O artigo examina um problema cada vez mais relevante no contexto da corrupção corporativa transnacional: a possibilidade de uma mesma empresa ser responsabilizada por autoridades de diferentes países em razão do mesmo núcleo fático. A pesquisa parte da ideia de que a atuação paralela entre Brasil e Estados Unidos pode ser legítima quando existem pontos de conexão normativos, territoriais, regulatórios ou negociais. O risco surge quando essa atuação ocorre sem coordenação suficiente, produzindo multas, perdimentos, devoluções ou valores de acordos de forma cumulativa ou desproporcional. Nesse contexto, o artigo analisa a importância dos créditos, abatimentos e mecanismos de compensação como instrumentos de racionalização da resposta sancionatória. A contribuição central está em demonstrar que a repressão à corrupção precisa ser efetiva, mas também proporcional, previsível e coordenada, preservando segurança jurídica e integridade institucional.

4) Bom, outros acadêmicos e pensadores vão se espelhar em vocês para participarem do próximo CAED-Jus. Que dica final você daria para que possam produzir artigos de qualidade e inovadores na área do Direito?

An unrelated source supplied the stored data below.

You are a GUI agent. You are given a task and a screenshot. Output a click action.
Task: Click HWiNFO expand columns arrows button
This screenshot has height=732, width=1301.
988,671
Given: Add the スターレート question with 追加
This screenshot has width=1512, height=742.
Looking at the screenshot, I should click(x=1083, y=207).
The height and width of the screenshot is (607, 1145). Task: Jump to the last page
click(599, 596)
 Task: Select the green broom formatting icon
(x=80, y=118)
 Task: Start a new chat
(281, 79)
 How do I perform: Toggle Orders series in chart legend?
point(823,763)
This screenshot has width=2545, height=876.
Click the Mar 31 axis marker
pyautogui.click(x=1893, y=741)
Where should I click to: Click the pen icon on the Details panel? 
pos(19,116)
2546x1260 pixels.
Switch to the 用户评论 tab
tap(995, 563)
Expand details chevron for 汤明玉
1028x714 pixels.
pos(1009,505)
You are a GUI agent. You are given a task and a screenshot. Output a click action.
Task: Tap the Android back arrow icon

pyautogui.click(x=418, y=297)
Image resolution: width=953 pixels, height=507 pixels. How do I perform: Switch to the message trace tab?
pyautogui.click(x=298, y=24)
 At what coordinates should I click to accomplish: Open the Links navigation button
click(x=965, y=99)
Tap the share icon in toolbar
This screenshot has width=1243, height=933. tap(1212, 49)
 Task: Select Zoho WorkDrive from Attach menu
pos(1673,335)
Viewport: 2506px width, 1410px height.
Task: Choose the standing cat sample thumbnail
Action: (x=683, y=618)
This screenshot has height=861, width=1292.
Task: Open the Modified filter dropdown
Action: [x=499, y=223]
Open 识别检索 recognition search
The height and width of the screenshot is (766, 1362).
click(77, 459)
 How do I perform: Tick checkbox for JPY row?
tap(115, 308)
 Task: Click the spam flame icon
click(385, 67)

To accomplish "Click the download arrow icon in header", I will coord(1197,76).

A principal dica é escolher um problema de pesquisa real, relevante e bem delimitado. Um bom artigo jurídico não nasce apenas da exposição de conceitos, mas da capacidade de formular uma pergunta clara e respondê-la com método, coerência e fundamentação adequada. Também considero importante aproximar a pesquisa jurídica dos problemas concretos da sociedade, das instituições e das transformações contemporâneas, sem perder o rigor teórico. Em áreas como o Direito Internacional, o Direito Econômico e os estudos sobre governança, essa aproximação é especialmente relevante, pois muitos desafios jurídicos atuais ultrapassam fronteiras nacionais e exigem respostas coordenadas. A inovação, muitas vezes, está em observar um tema conhecido por um ângulo ainda pouco explorado, organizar bem as fontes e oferecer uma contribuição útil ao debate acadêmico. Por fim, é essencial escrever com clareza, revisar com cuidado e compreender que a pesquisa é uma construção contínua. Reconhecimentos como o Prêmio CAED-Jus são muito importantes, mas o maior valor está em contribuir, de forma séria e responsável, para o avanço do conhecimento jurídico.